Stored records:
------------------------------------------------

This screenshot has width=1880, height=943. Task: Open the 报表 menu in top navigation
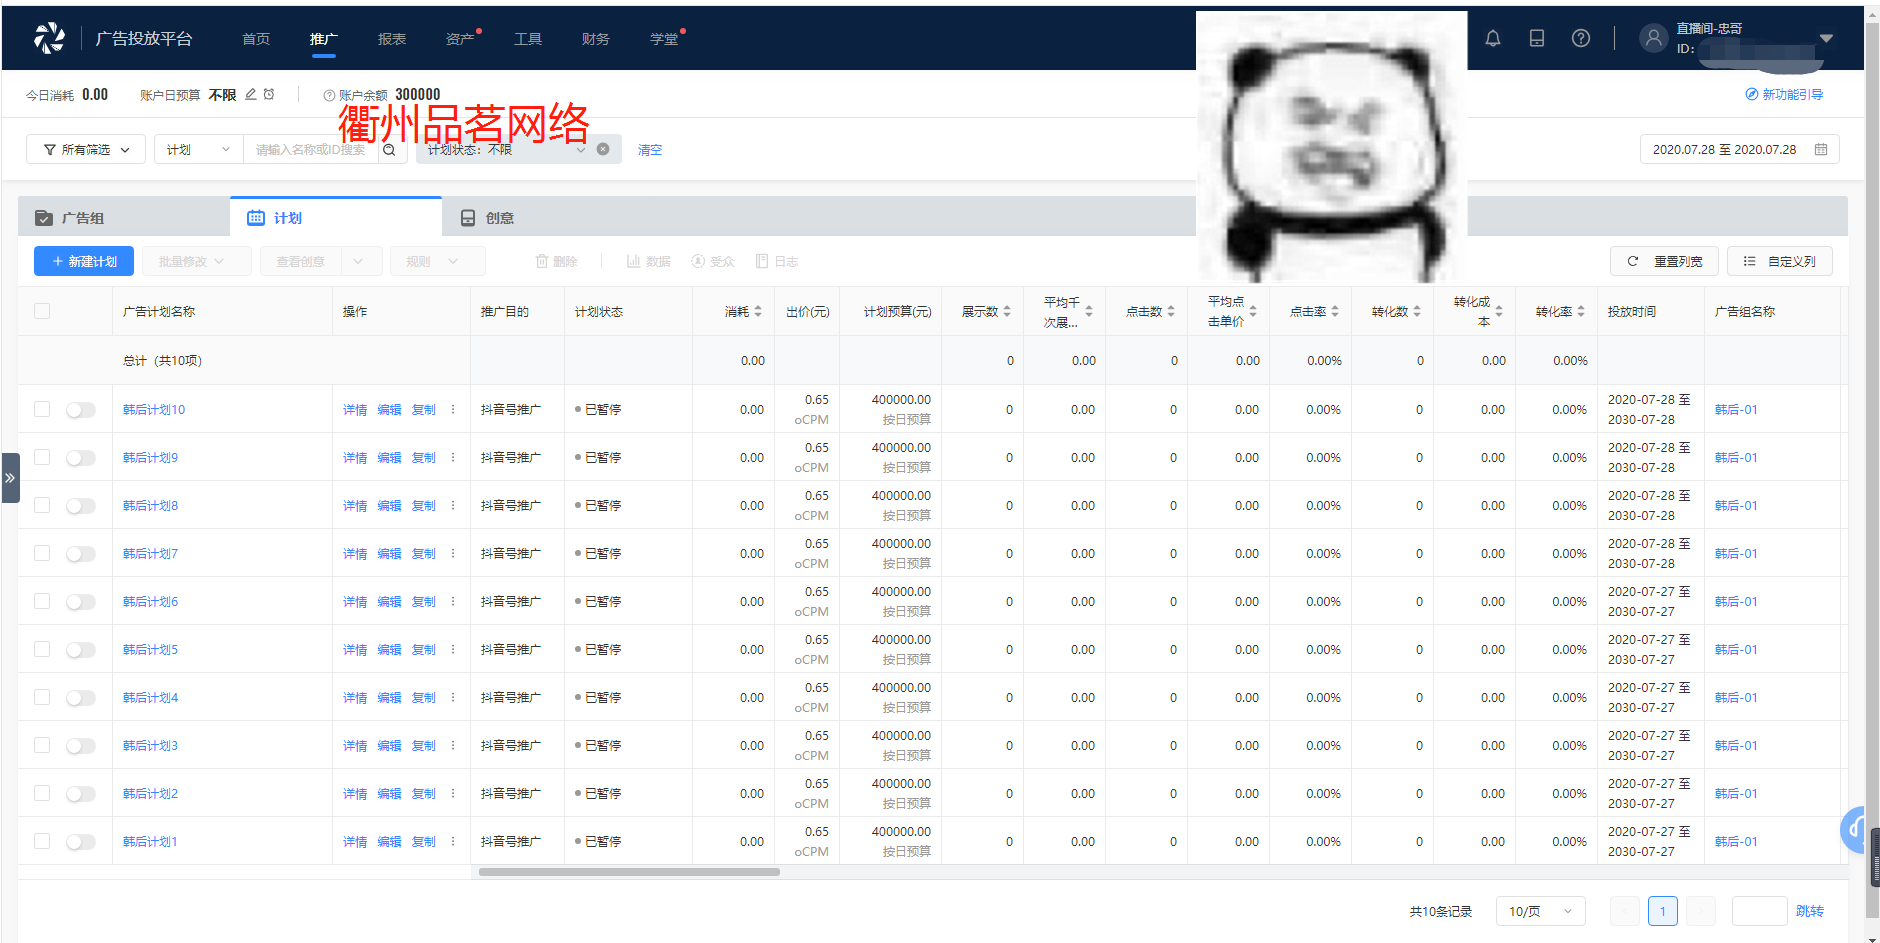coord(392,39)
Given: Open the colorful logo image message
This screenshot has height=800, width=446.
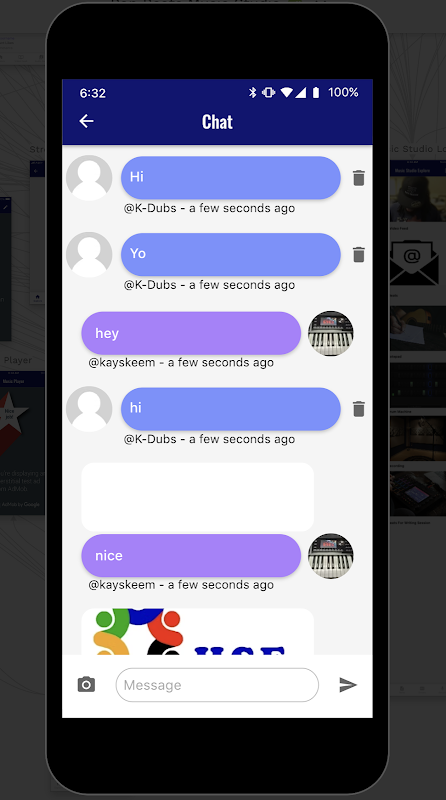Looking at the screenshot, I should pos(197,632).
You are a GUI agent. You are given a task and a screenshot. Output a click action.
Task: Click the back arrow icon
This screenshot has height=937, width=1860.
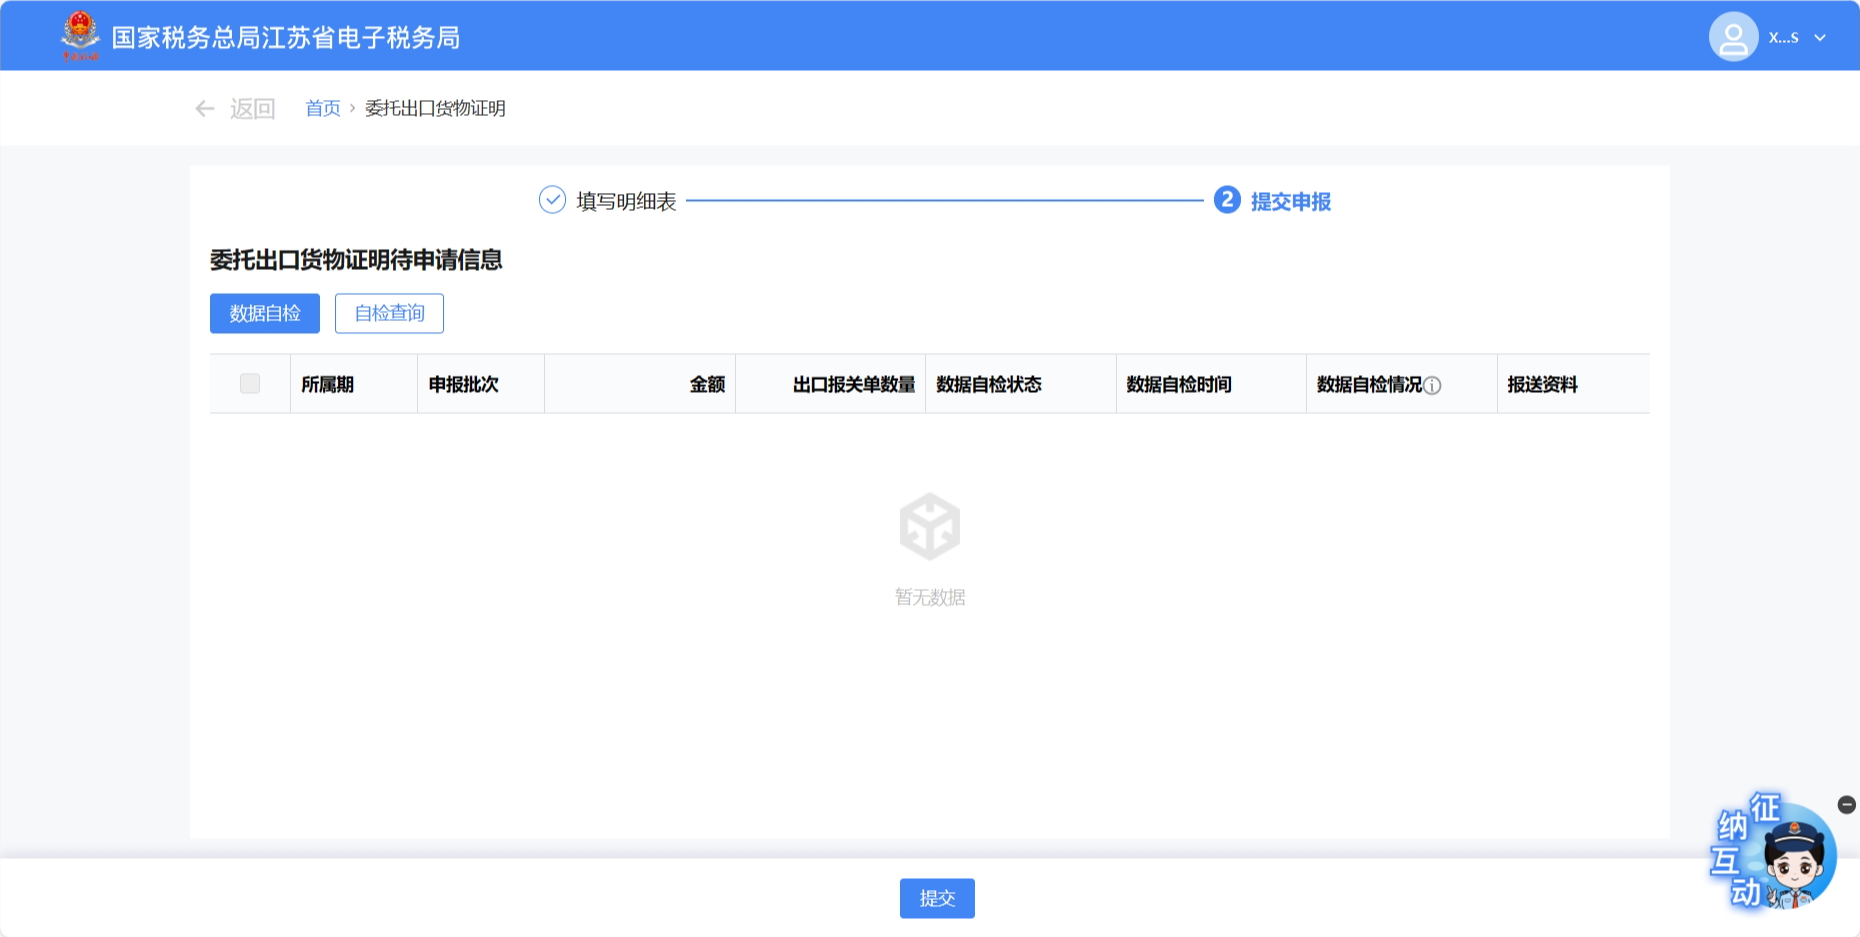coord(205,109)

------------------------------------------------

◆ **ACTIVITY**
What is needed is an exact copy of the lines from the one with "Task: Click the back arrow icon" through the end of the data above, both included, minus any pictures.

◆ **SOLUTION FOR THIS EXERCISE**
Task: Click the back arrow icon
This screenshot has height=937, width=1860.
coord(205,109)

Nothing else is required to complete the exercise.